▶ **Instrução da tarefa**
No texto extraído, volte a escrever o trecho que abre com as palavras que contêm "- Melhor resultado: quartos" e fecha com "Africana e Chade)", substituindo "quartos" por "meias-finais".

===== Texto extraído


BI
- Ranking FIFA atual: 74.º (a 1 de abril de 2026)
- Melhor ranking FIFA: 14.º (abril a maio de 2007 e fevereiro de 2008)
- Patrocinador: Puma (desde 2005)
- Alcunha: Black Stars
- Presenças em fases finais: 4
- Última participação: 2022 (fase de grupos, com Portugal, Coreia do Sul e Uruguai)
- Melhor resultado: quartos em 2010 (Uruguai)
- Qualificação: 1.º lugar do grupo I da CAF (25 pontos em 10 jogos com Madagáscar, Mali, Comores, República Centro Africana e Chade)
- O que seria um bom resultado? Passar à fase a eliminar e chegar aos oitavos
Jogos desde junho de 2025
- Jogo particular, 2/6: País de Gales (fora), 1-1 (E)
- Jogo particular, 23/5: México (fora), 0-2 (D)
- Jogo particular, 30/3: Alemanha (fora), 1-2 (D)
- Jogo particular, 27/3: Áustria (fora), 1-5 (D)
- Jogo particular, 18/11: Coreia do Sul (fora), 0-1 (D)
- Jogo particular, 14/11: Japão (fora), 0-2 (D)
- Qualificação CAF, 12/10: Comores (casa), 1-0 (V)
- Qualificação CAF, 8/10: República Centro Africana (fora), 5-0 (V)
- Qualificação CAF, 8/9: Mali (casa), 1-0 (V)
- Qualificação CAF, 4/9: Chade (fora), 1-1 (E)
O onze
- 4x3x3: Benjamin Asare; Alidu Seidu, Jerome Opoku, Alexander Djiku, Gideon Mensah; Thomas Partey, Kwasi Sibo, Ibrahim Sulemana; Fatawu Issahaku, Antoine Semenyo e Jordan Ayew
O treinador
- Carlos Queiroz (português, 73 anos, desde abril de 2026)

==========
===== Dados fornecidos

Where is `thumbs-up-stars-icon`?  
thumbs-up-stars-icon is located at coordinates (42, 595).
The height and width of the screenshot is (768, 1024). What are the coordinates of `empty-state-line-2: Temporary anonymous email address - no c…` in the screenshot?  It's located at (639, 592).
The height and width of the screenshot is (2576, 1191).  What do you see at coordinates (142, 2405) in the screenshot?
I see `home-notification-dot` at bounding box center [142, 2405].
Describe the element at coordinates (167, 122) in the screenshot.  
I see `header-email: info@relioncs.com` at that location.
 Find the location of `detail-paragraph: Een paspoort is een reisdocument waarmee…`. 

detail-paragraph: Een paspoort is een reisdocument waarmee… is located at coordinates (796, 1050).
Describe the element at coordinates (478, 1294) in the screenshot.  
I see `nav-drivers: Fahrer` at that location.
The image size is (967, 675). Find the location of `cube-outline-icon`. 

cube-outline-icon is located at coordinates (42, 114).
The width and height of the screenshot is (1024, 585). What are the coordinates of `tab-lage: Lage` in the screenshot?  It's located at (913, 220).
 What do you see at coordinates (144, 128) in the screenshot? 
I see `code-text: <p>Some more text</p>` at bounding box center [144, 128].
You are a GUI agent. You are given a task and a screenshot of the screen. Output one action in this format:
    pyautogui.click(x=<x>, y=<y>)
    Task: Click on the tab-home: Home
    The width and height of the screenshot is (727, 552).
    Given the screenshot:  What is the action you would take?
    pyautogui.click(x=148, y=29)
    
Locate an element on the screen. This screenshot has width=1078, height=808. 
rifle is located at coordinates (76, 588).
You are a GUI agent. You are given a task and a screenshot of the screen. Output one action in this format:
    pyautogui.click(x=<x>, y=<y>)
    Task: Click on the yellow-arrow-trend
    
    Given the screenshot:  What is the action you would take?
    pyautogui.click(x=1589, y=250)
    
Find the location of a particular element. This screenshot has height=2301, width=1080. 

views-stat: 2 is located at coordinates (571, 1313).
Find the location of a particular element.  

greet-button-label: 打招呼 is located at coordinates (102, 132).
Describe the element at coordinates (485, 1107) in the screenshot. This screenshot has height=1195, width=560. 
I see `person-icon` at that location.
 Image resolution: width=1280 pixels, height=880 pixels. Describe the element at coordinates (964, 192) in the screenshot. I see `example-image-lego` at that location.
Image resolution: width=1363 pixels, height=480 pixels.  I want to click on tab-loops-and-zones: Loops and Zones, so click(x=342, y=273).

==========

▶ **Resposta**
- Melhor resultado: meias-finais em 2010 (Uruguai)
- Qualificação: 1.º lugar do grupo I da CAF (25 pontos em 10 jogos com Madagáscar, Mali, Comores, República Centro Africana e Chade)